Why would it be any more likely that an individual would bribe a pharmacist and not a doctor? You could just as easily bribe a pharmacist to just give you drugs as it is.
What about those pharmacists who own their own business and aren’t working for the chain retails? Also, as someone pointed out, for those without health insurance, they might be tempted to consult a pharmacist for all the things they really ought to see a GP for.
I came from the belief that the greatest reason that there was a separation between the prescriber and the dispenser was specifically to circumvent the conflict of interest to the public of having a person who might be tempted to tell you that you have every problem under the sun just to sell you more magic health elixir. I hear in some countries like Japan, that there is no such division and I’d love to find out how that’s working out over there.
And just to declare my stance, please understand I would support very limited prescription power and feel pharmacists are sorely looked down upon by the general public for all the wrong reasons, but even I’d have to say this would have to be for very limited cases (partly for the patient’s interest, partly for the pharmacist’s interest) and I wouldn’t mind the status quo, either.
I think the only way there is a conflict of interest would be in situations of independent pharmacies, like you mentioned. But as I’ve stated before, there are states that currently allow pharmacist prescribing (Florida being one of them), and what’s being allowed is not exactly bank-breaking medications. We’re talking about some higher strength NSAIDS; 600 & 800 mg IBU, or Naproxen, some topical steroid creams. We’re really talking about medications that cost wholesale between $.50 and $5. I couldn’t find a list of exactly the allowed medications, but the name of the law is called the “Florida Self-Care Consulting Law”. The only articles I can find are pay-journals.

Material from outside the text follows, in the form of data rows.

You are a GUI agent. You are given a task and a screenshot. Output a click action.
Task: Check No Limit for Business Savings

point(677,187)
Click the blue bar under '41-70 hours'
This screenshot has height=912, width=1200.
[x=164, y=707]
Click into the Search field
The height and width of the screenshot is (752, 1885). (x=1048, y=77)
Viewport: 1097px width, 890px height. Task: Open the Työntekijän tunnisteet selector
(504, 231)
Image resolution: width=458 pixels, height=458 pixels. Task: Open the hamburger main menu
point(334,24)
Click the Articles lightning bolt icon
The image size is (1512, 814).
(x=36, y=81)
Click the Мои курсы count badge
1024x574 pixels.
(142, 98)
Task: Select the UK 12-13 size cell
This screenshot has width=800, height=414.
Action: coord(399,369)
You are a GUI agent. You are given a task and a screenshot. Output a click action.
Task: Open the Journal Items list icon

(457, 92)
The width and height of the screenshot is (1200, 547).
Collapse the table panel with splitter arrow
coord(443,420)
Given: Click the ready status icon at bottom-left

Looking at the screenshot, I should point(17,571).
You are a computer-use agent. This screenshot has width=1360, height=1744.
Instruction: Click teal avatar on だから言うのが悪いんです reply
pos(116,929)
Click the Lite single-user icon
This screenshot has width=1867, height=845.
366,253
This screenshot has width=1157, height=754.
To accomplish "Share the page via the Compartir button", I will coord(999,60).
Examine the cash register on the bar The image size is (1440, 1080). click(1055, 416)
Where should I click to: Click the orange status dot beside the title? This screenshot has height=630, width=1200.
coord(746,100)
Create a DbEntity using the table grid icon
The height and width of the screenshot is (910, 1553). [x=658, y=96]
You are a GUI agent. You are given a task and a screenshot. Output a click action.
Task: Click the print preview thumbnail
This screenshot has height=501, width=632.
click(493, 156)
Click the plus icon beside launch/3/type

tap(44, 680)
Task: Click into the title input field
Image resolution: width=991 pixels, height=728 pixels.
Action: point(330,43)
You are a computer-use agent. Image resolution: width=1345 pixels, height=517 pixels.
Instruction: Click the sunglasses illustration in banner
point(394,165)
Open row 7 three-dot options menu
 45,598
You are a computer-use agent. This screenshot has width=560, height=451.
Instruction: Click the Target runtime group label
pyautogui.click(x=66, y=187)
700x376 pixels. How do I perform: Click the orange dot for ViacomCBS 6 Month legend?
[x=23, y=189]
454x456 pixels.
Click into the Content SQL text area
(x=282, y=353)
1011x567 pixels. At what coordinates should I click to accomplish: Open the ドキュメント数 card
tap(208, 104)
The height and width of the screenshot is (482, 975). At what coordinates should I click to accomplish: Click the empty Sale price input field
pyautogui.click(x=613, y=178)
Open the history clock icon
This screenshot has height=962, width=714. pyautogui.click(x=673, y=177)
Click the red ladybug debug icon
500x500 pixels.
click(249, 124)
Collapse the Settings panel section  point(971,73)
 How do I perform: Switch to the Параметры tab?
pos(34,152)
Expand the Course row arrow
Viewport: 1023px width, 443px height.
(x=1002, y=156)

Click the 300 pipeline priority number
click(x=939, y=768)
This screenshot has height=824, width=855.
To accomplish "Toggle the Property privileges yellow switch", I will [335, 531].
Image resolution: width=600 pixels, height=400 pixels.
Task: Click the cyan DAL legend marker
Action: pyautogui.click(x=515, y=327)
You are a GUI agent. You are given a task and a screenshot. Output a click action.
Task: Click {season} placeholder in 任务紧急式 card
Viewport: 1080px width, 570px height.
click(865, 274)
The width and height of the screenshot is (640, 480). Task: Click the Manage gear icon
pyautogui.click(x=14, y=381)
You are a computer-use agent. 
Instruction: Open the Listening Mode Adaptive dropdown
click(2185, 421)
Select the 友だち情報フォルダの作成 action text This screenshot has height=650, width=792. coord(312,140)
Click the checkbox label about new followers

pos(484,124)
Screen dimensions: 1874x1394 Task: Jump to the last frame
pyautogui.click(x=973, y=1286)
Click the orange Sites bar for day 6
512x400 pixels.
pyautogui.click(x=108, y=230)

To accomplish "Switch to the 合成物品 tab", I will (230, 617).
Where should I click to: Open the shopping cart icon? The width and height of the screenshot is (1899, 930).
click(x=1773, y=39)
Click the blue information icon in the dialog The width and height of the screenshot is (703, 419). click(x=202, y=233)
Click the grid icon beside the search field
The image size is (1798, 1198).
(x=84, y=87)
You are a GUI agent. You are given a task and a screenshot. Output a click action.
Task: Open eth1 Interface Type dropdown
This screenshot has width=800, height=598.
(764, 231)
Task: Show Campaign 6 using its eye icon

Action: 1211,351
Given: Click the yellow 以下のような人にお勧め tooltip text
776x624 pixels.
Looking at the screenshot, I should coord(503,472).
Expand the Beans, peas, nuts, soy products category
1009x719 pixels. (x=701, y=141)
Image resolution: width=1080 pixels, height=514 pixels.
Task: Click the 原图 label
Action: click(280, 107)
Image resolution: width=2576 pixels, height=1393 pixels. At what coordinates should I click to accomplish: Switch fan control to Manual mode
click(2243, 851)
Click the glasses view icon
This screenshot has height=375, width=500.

I don’t believe that the whole “tempted to consult a pharmacist for things they ought to be seeing a doctor for” because the reality is that I don’t see a pharmacist risking his license to treat something that they know they aren’t familiar with. It happens all the time with people who come asking for consultation for OTC medication; as I’ve said before, pharmacists are trained medical professionals who are able to recognize when a problem warrants an office visit.
Pharmacist prescribing was utilized in many states before Plan-B went OTC, you simply consulted with the pharmacist, filled out some paperwork, and got it without necessitating a prescription. This would be a similar situation only instead of saying “The condom broke”, it would be “I have a rash that I got from working outside”, and if the pharmacist felt comfortable issuing something for it rather than saying “I think you should see a doctor,” they would.
I really wish I could find the list of what medications Florida has allowed so that the debate here can be narrowed to whether or not pharmacist prescribing should be allowed at all, and not just the knee-jerk reactions of all the things they shouldn’t be prescribing.
That’s an understandable fear without a simple solution (pharmacist’s right of conscience versus patient’s semi-right to get their legally prescribed medicine). But people fail to consider that a Doctor, Nurse Practitioner, or Physician’s Assistent (here in Ohio) don’t have to prescribe birth control (as far as I know) or abortifacients. There’s no law (at least, not that I’m aware of here in Ohio) requiring them to do so. So why the double standard for a pharmacist versus a prescriber? (Which is probably better targetted at another thread so we don’t go too off topic).